Not Quite A Birth Story

by Anonymous 

I don't look at it. I could probably count on one hand the times I have ever looked at it over the last 15 months. Sometimes I touch it, feeling the numbness of my stomach and the smooth skin that was stitched together on the day of my daughters birth. Those are really the only times I let myself think about it. Although my stomach may be healed up, I am now just starting to heal emotionally. The first year after my emergency c-section, I feared I would never overcome my fear of child birth. I hated the fact that my body could not deliver in the way God deemed it: vaginally and naturally.

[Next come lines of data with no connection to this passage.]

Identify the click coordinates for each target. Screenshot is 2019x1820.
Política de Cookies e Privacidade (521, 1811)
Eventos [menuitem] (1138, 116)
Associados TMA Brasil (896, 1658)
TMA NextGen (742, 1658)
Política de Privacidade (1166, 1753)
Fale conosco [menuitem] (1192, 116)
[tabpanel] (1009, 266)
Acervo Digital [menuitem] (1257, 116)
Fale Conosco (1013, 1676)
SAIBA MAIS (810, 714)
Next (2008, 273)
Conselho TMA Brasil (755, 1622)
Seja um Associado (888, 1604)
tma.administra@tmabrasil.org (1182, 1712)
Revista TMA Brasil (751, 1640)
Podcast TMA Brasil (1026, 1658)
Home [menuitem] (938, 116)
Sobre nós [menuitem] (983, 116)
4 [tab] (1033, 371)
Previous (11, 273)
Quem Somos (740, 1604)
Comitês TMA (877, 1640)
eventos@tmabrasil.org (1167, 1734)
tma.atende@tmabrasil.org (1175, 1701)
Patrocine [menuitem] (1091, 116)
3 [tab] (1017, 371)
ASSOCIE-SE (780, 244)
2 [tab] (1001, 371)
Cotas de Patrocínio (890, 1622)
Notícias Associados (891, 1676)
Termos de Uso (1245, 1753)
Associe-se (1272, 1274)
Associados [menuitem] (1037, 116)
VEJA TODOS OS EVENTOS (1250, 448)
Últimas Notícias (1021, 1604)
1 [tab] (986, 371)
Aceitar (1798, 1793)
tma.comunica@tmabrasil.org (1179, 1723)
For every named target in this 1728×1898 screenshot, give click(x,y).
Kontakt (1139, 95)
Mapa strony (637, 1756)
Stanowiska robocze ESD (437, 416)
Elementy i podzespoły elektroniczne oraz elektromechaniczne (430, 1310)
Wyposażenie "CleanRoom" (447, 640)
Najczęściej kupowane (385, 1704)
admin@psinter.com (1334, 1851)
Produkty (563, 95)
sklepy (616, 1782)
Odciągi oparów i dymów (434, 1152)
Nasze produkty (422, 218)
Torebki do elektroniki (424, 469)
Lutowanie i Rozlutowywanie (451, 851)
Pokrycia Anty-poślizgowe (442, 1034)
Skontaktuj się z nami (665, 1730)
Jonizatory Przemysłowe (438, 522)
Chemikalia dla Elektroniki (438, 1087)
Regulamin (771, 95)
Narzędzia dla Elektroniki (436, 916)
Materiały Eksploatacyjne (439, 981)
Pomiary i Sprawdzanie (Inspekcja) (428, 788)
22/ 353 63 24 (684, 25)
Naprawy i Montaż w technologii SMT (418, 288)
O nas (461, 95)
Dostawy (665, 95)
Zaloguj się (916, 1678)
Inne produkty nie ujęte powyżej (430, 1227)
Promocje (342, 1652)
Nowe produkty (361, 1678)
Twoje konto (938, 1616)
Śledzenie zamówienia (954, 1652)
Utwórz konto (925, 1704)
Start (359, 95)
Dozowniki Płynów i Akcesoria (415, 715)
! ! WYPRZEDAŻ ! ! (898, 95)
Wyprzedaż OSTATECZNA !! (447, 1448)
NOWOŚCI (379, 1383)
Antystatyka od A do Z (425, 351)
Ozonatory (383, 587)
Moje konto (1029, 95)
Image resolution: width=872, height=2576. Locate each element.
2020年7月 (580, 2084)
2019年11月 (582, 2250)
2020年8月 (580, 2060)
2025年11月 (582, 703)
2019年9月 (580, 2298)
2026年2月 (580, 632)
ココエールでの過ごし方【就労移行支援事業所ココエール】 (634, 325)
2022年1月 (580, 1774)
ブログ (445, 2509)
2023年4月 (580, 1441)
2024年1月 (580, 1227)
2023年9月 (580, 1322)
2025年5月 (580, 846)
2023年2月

I had been so close to doing it, and it was ripped from my grasp. I felt broken. I felt like less of a woman. I felt like the most valuable thing was stolen from me. I felt that I would never recover from my loss.

My guilt still haunts me today. Not only for the disappointment I had in my delivery, but in the irrational corners of my postpartum brain, I blamed my baby for it. It was hard for me to hold her or to comfort her when she cried. She was the catalyst for everything I had lost. Those first few precious weeks with my newborn were lost because of pain, guilt, and depression. I will never get them back.

So, I put it all in a box and filed it away for a later date. As time passed, I was able to replace those dark feelings of fear and regret with love for my daughter. She is so perfect in every way. She is the light that shines in the darkness of her birth. She is the best thing I have ever done. After over a year I am proud to finally say that it was all worth it. (It is embarrassing to admit that there were times when I was not so sure.) I'm not done healing yet, but I am getting there.

I finally have decided I will be okay to have more children. No. Not just okay... I want more children.  I CAN do that. I CAN have another c-section, and it CAN be empowering. That I CAN still have the birth I want within the limitations of having surgery, and it WILL BE OKAY. I may not be all the way there yet, but I no longer am engulfed with the same fear of pregnancy and labor as I once was. And that's something I can be proud of.